COS 435, Spring 2011: Problem Set 1

COS 435, Spring 2011 - Problem Set 1

Due at 1:30pm, Wednesday, Feb. 16, 2011.

Collaboration and Reference Policy

You may discuss the general methods of solving the problems with other students in the class. However, each student must work out the details and write up his or her own solution to each problem independently.

Some problems have been used in previous offerings of COS 435. You are NOT allowed to use any solutions posted for previous offerings of COS 435 or any solutions produced by anyone else for the assigned problems. You may use other reference materials; you must give citations to all reference materials that you use.

Lateness Policy

A late penalty will be applied, unless there are extraordinary circumstances and/or prior arrangements:

No penalty if in Prof. LaPaugh's office by 5pm Wednesday (2/16/11).
Penalized 10% of the earned score if submitted by 11:59 pm Wed (2/16/11).
Penalized 25% of the earned score if submitted by 5pm Friday (2/18/11).
Penalized 50% if submitted later than 5pm Friday (2/18/11).

Problems

Problem 1
In the vector model, the document vectors are determined at the time the documents are initially processed, just as the inverted index is built at the time the documents are processed. In fact, the set of vectors for the documents can be concisely stored in an inverted index.

Part a.
What does the inverted index look like if the only information stored is that found in the document vectors? Be precise.

Part b.
We discussed many factors that could be considered in ranking documents with respect to a query. Name two or more properties of document contents that could be used with our "enhanced document model" (slides 27 and 28 of classic information retrieval), but not in the vector model. Explain why. (Clarification: "containing the query term" and "query term appears in title" are examples of properties of document contents.

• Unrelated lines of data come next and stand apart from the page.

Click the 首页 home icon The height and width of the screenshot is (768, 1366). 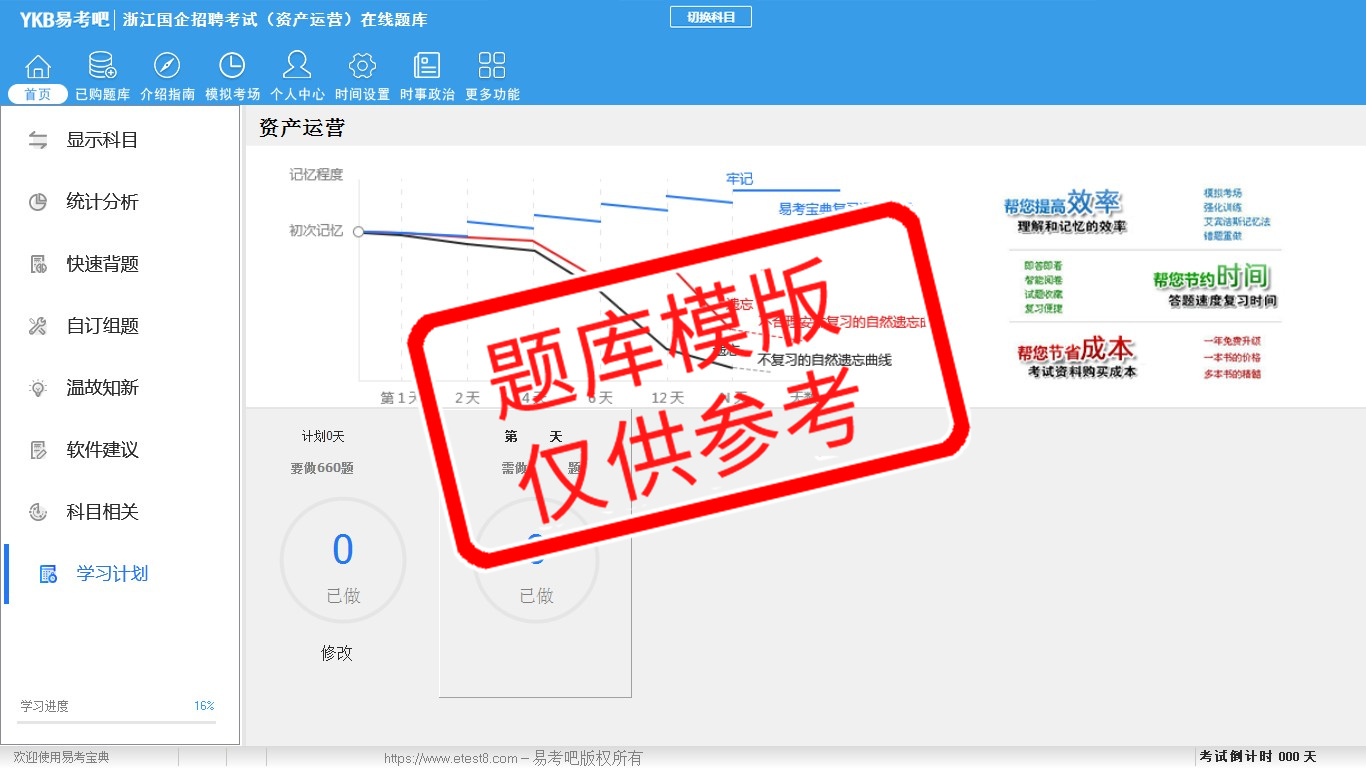tap(38, 67)
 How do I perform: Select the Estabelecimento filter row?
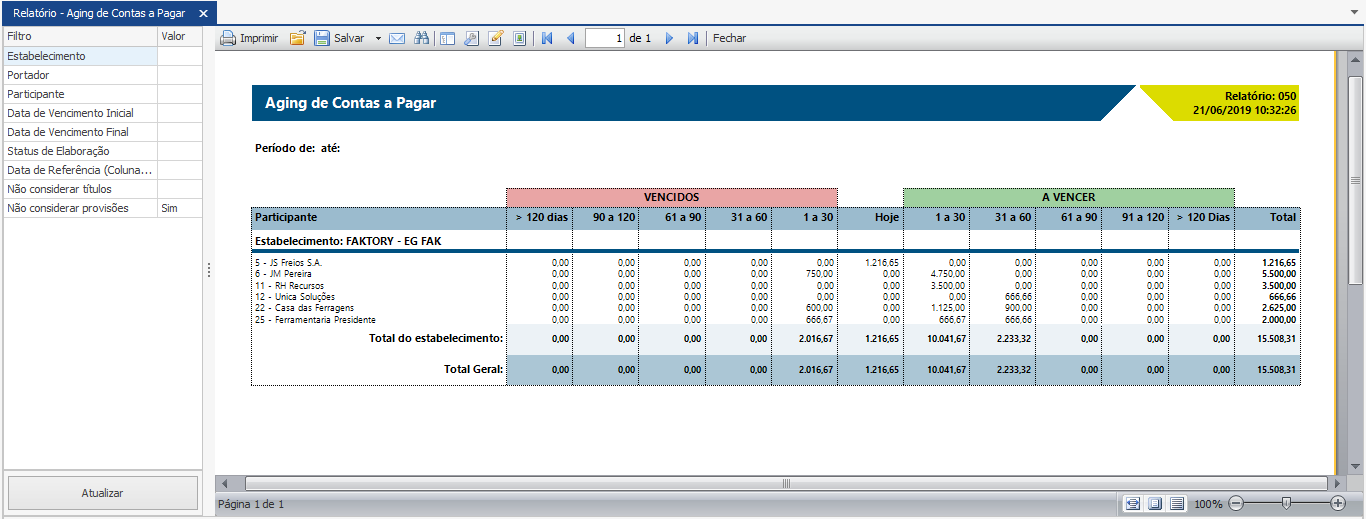click(x=80, y=56)
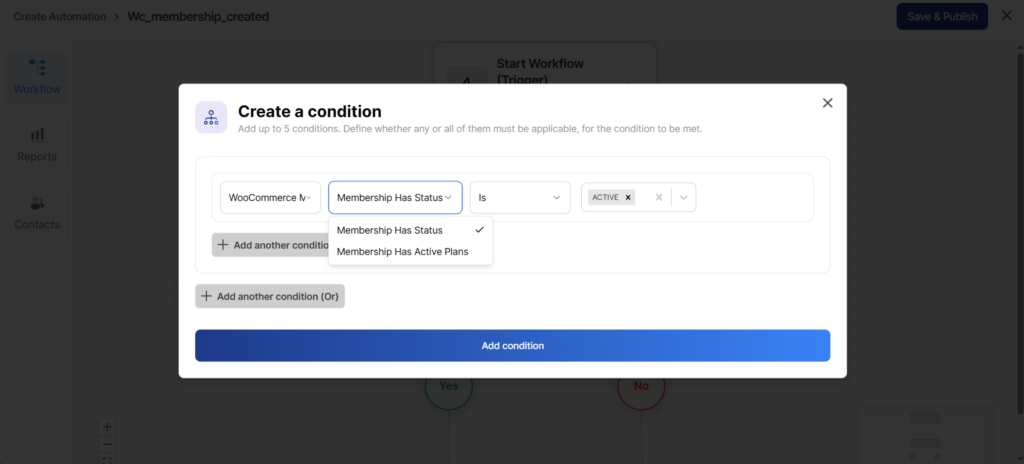Click Save & Publish button
Image resolution: width=1024 pixels, height=464 pixels.
[941, 16]
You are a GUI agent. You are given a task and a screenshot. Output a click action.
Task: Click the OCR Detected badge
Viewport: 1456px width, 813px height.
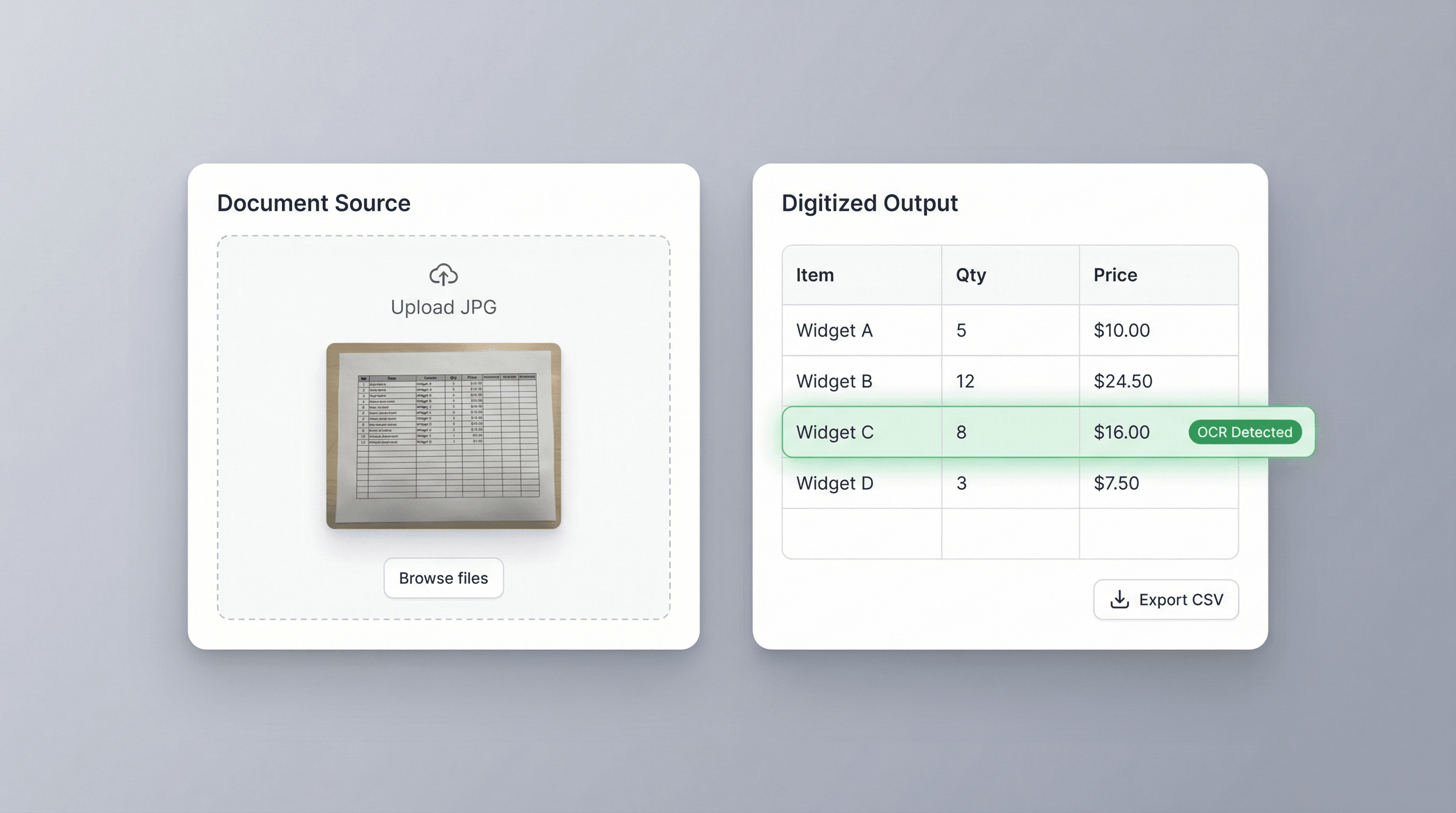coord(1244,432)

Both of these can be used in the vector model.)

Problem 2
In class we discussed ways one might add ranking to the Boolean model of queries. In this problem, we consider in more detail combining Boolean queries with a scoring function for ranking. In the combined model, a document will still only satisfy a query if it evaluates to "true". Consider only Boolean queries in which NOT is used only to negate terms, not longer expressions. That is, (NOT("cat") OR NOT("dog")) is fine, but NOT("cat" AND "dog") is not. (Aside beyond scope of this course: DeMorgan's Law tells us we lose no expressive power by doing this.)

Part a:
One way to assign scores to the satisfying documents for a Boolean query that meets our condition on the use of NOT is to add up the frequencies in the documents of all terms that appear in the Boolean query in un-negated form, even for those terms that also appear in negated form. What is the result of applying this scoring method to a collection of documents for the query (("cat" AND "dog") OR (NOT("cat") AND NOT("dog")))? (Terms "cat" and "dog" appear in both negated and un-negated form.) What problem or problems do you find with the result?

Part b:
Propose a specific method of scoring documents that tries to deal with the problem(s) you found in Part a. Your method should apply to any Boolean query, i.e. any Boolean combination of terms, that meets our condition on the use of NOT. Assume the "bag of words" model for documents, but you need not actually make use of the term frequencies. Specify your scoring technique as a formula or as an algorithm with enough detail that someone else can execute it (do not give implementation details). Give intuitive justification for your method. Do a small example of your choosing to illustrate your technique. Note that the intent is not for you to spend hours working up a complicated algorithm with a complicated justification, but rather to propose an idea and explain it in enough detail that we understand what you are proposing.

Problem 3
Consider a collection of 25,000 documents. Each document is assigned a non-empty ordered list of at least 1 and at most 10 keywords by the authors of the document. The keywords come from a fixed list of 100 keywords given to the authors by the publisher. The order of the keywords in the list of keywords for a document reflects the order of importance of the keywords in the document: the first keyword is the most important keyword, although it could be tied in importance with the second keyword, etc. (Imagine the ACM giving authors of all technical papers a list of 100 keywords related to computer science topics and asking each author to choose and order by importance at least 1 and at most 10 keywords that best describe the topic of the paper.)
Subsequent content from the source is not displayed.